Background: Fibromyxoid spindle cell neoplasms of the skin present diagnostic challenges, particularly when focal cytologic atypia is present.

Case: A 42-year-old female presented for evaluation of a pruritic growth on the left posterior forearm. This had been previously biopsied approximately two years prior for the same concern, which had demonstrated focal mucinosis. Upon repeat biopsy, the specimen demonstrated fibromyxoid spindle cell neoplasm with focal atypia, lymphohistiocytic inflammatory infiltrate, and scattered giant cells. Immunohistochemistry (IHC) was negative for AE1/AE3, Melan-A, p40, desmin, MUC4, smooth muscle actin (SMA). The S100 staining was positive for scant dermal dendritic cells. The CD34 had focal stromal positivity. The final diagnosis was fibromyxoid spindled cell neoplasm with focal atypia, for which a low-grade fibromyxoid sarcoma (LGFMS) could not be ruled out. The patient was referred for surgical treatment.

Discussion: The differential diagnosis for an atypical fibromyxoid spindled cell neoplasm includes LGFMS, myxoid solitary fibrous tumor (SFT), superficial angiomyxoma, and other rare myxoid spindle cell tumors. The patient's history of focal mucinosis in the same region raises the possibility of a recurrent process, but the presence of focal atypia and giant cells necessitates exclusion of a low-grade sarcoma.

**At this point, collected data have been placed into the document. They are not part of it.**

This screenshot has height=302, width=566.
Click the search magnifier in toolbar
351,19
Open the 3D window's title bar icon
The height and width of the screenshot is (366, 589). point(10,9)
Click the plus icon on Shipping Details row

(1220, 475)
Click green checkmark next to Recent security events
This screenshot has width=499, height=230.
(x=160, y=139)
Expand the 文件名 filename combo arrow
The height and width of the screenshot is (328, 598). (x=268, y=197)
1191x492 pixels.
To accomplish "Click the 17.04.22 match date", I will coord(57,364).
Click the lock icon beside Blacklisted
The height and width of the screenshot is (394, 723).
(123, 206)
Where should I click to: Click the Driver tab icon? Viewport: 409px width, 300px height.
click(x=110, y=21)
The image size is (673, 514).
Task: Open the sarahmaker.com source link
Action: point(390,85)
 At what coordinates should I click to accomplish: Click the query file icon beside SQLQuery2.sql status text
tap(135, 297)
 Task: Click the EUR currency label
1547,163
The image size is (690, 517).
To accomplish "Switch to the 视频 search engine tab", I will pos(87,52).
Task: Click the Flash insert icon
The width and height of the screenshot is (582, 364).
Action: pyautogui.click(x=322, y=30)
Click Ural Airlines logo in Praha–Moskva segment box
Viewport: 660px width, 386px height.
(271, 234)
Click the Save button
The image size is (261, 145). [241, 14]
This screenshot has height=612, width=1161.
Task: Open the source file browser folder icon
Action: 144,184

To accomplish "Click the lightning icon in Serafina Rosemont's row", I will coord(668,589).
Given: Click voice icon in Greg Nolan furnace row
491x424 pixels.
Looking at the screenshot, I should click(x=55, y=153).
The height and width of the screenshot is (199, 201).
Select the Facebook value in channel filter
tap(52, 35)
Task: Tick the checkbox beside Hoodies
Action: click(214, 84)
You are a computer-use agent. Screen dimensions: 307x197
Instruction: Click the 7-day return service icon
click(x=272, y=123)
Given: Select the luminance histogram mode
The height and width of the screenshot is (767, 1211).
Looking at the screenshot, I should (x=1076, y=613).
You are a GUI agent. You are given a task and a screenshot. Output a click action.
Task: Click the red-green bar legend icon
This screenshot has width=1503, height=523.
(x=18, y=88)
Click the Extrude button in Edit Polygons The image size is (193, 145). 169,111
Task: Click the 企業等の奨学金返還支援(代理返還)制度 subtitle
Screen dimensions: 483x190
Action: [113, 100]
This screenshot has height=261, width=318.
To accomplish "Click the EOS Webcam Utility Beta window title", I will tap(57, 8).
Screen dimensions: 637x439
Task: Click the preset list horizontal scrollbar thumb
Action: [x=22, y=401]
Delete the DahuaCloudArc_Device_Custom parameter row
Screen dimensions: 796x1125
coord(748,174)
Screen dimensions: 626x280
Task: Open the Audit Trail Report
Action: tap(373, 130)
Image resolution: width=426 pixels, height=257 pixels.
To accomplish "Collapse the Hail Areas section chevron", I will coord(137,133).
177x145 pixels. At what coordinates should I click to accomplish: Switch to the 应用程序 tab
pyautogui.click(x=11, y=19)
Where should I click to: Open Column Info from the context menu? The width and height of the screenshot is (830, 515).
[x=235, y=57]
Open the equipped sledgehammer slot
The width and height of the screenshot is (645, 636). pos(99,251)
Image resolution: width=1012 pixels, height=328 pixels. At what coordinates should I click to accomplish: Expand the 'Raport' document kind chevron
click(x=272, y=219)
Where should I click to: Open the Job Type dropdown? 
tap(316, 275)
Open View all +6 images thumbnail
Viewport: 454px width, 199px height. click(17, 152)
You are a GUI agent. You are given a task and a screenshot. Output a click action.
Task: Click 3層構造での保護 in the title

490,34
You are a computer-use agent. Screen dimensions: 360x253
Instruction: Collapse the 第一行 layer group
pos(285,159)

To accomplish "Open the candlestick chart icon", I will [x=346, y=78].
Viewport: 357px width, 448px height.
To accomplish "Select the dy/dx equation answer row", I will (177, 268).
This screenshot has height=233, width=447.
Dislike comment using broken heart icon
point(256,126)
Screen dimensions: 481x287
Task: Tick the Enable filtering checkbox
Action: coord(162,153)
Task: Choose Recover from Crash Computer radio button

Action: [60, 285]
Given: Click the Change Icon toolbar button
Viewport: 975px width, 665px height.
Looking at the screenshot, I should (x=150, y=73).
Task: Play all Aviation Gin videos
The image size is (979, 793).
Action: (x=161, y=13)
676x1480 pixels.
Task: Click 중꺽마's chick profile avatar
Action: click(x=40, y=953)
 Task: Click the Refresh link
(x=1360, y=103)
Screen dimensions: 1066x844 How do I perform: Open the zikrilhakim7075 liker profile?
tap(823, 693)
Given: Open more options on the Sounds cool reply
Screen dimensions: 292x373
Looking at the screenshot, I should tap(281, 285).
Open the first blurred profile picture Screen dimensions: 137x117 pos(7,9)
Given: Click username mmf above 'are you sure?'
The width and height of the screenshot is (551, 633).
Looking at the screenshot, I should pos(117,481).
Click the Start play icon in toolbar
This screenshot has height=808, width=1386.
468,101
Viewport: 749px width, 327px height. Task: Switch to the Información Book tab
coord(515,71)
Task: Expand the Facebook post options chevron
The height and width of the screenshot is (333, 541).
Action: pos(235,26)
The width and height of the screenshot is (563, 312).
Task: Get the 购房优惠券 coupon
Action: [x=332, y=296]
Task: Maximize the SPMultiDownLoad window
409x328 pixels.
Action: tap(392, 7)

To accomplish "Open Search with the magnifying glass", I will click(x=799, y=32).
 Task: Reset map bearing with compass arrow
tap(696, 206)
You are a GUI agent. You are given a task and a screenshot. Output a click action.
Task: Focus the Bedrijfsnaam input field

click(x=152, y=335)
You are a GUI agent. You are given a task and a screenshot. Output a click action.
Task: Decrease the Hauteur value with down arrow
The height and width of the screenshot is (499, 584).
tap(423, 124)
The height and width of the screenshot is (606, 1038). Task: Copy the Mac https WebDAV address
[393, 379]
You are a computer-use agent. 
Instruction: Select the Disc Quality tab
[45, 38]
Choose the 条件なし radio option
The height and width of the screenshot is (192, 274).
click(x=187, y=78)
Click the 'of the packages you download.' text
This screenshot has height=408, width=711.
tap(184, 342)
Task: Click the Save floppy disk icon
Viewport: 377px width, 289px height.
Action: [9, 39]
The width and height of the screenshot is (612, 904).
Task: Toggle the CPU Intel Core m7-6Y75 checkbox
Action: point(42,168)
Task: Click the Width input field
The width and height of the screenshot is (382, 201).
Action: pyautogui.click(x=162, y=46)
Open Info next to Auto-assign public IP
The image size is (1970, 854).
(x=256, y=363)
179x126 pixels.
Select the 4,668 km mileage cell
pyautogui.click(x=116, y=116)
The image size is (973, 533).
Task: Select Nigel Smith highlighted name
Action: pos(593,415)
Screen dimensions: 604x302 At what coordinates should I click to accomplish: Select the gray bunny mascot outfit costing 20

Conclusion: This case underscores the diagnostic challenge posed by fibromyxoid spindle cell neoplasms with atypical features and non-specific IHC. as malignancy cannot be entirely excluded. To our knowledge, recurrence of focal mucinosis with atypia has not been reported. Complete excision is warranted, given the potential for local recurrence and rare risk of late metastasis in some low-grade sarcomas.